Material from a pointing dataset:

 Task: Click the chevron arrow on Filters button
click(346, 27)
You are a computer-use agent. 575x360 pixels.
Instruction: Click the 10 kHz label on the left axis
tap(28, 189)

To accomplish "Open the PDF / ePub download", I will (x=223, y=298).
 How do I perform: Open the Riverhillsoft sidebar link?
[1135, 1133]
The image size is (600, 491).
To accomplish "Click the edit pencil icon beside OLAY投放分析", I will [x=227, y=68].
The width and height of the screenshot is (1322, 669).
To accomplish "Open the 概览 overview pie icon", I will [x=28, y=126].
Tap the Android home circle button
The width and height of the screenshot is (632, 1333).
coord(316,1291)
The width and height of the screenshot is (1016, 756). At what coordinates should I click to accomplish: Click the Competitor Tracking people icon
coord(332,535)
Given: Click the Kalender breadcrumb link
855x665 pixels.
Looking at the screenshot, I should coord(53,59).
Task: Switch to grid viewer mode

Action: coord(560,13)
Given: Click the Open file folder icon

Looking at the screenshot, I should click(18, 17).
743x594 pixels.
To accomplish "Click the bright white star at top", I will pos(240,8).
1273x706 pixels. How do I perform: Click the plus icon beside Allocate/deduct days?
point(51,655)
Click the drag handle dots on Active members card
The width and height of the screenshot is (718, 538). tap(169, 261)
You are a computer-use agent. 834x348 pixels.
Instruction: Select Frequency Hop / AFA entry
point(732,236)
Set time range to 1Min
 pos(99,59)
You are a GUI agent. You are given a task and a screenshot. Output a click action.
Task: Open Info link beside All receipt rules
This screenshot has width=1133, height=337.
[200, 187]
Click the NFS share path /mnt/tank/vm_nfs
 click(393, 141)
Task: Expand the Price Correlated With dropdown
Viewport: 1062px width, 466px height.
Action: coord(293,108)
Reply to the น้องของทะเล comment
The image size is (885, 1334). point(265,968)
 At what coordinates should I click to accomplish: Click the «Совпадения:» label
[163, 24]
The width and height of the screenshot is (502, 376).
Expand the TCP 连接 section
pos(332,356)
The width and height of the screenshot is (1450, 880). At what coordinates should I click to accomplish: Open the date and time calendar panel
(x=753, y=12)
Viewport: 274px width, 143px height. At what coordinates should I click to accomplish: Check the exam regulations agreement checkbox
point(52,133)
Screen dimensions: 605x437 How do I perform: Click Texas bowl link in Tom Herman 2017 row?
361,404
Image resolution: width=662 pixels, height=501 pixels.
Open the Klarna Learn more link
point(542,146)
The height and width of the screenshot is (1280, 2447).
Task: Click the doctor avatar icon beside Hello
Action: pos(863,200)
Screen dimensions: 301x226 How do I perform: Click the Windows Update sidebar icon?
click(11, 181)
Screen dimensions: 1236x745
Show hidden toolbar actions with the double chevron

### Stated exercise
Find every line in the material above that contains the string "link", matching case exactly, and copy each of those lines in full.

### Solution to this task
 How do I perform: Open the Riverhillsoft sidebar link?
Given: Click the Kalender breadcrumb link
Task: Open Info link beside All receipt rules
Screen dimensions: 605x437 How do I perform: Click Texas bowl link in Tom Herman 2017 row?
Open the Klarna Learn more link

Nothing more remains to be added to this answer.